**Exercise instructions**
Between the line containing "The image size is (2576, 1453)." and the line containing "Given: Collapse the" lies a run of lines; give that run again exactly, with both of those lines, and nothing else from the entries below.

Top of Records for the task

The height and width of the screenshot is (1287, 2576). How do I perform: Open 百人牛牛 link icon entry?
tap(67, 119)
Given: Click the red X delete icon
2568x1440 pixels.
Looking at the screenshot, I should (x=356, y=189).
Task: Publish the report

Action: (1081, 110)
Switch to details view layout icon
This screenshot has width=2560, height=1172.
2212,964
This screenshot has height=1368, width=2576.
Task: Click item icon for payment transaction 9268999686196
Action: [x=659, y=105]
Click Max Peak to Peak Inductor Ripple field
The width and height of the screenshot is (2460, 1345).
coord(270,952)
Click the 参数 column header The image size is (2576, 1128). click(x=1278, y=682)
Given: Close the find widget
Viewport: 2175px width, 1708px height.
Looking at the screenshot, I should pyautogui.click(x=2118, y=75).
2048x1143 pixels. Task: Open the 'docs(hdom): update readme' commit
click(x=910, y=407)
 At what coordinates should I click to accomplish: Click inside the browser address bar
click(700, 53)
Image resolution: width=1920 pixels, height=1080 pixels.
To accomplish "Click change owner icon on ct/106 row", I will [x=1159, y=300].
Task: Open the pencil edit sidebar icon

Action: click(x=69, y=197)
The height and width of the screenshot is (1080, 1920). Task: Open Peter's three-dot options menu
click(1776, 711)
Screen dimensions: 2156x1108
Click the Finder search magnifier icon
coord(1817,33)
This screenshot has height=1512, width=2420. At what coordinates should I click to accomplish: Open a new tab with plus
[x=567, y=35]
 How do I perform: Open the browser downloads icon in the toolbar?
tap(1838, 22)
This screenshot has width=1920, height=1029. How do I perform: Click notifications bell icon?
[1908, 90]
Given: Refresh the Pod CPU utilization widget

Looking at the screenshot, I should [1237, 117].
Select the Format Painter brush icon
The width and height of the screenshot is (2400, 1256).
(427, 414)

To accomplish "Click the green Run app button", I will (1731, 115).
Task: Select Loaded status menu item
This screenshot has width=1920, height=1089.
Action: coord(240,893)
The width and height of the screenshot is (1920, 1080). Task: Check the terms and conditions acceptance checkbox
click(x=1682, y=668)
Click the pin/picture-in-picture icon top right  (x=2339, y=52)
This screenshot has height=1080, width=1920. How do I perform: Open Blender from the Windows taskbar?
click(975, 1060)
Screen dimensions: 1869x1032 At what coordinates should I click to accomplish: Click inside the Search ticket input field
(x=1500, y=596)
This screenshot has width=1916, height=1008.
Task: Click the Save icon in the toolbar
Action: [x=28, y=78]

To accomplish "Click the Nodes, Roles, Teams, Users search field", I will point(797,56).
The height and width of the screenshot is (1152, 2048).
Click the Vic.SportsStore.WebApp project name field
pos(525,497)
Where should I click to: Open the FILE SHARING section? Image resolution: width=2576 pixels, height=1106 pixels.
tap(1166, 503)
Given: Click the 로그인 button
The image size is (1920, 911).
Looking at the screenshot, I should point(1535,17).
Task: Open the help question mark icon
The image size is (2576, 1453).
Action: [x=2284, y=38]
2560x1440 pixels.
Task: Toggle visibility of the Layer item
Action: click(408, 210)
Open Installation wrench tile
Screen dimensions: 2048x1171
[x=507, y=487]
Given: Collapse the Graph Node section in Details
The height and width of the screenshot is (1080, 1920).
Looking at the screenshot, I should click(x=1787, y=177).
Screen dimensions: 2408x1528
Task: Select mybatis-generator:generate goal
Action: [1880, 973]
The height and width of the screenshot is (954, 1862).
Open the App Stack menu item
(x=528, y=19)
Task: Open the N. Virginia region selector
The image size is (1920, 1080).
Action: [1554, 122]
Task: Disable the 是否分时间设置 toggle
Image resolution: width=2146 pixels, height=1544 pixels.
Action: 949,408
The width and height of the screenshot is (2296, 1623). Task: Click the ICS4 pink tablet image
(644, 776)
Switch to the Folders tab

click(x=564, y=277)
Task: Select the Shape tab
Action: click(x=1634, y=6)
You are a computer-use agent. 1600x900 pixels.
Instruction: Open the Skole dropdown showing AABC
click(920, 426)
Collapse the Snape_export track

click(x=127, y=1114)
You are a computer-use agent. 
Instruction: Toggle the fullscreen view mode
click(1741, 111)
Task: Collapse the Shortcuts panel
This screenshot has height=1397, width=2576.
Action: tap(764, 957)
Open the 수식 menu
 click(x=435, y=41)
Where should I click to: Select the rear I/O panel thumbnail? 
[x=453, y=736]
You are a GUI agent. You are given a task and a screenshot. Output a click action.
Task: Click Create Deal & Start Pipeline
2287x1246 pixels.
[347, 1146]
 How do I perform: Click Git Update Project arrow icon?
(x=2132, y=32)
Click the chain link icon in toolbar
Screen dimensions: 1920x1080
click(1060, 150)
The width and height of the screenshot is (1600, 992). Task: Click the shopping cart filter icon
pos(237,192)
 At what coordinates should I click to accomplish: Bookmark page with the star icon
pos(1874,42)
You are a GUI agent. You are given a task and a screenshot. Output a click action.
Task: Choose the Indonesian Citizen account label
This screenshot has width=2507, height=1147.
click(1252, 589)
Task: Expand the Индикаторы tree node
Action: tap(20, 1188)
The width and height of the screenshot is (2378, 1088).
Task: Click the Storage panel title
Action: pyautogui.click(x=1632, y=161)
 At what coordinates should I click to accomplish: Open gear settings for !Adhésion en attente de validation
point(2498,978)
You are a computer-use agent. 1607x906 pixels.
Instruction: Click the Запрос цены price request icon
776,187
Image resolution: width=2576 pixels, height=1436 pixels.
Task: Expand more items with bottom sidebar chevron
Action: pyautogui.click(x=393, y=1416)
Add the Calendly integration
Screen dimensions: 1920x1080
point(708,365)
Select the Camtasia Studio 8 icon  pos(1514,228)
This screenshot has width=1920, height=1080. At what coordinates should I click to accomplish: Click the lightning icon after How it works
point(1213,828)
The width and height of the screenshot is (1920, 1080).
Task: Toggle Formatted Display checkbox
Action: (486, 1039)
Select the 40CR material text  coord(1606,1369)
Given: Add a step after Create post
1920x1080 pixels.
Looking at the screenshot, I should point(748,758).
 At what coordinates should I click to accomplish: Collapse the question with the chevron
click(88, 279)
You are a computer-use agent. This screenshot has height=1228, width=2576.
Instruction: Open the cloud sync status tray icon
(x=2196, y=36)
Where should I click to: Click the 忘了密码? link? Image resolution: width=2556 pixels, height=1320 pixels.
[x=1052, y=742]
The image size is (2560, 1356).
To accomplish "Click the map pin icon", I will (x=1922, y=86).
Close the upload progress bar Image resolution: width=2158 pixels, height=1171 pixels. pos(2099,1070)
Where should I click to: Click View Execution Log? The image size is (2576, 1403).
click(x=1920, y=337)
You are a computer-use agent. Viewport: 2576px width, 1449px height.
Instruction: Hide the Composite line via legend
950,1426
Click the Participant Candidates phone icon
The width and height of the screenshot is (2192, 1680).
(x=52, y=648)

Bottom of Records for the task

**Response to this task**
The image size is (2576, 1453).
Action: [x=2284, y=38]
2560x1440 pixels.
Task: Toggle visibility of the Layer item
Action: click(408, 210)
Open Installation wrench tile
Screen dimensions: 2048x1171
[x=507, y=487]
Given: Collapse the Graph Node section in Details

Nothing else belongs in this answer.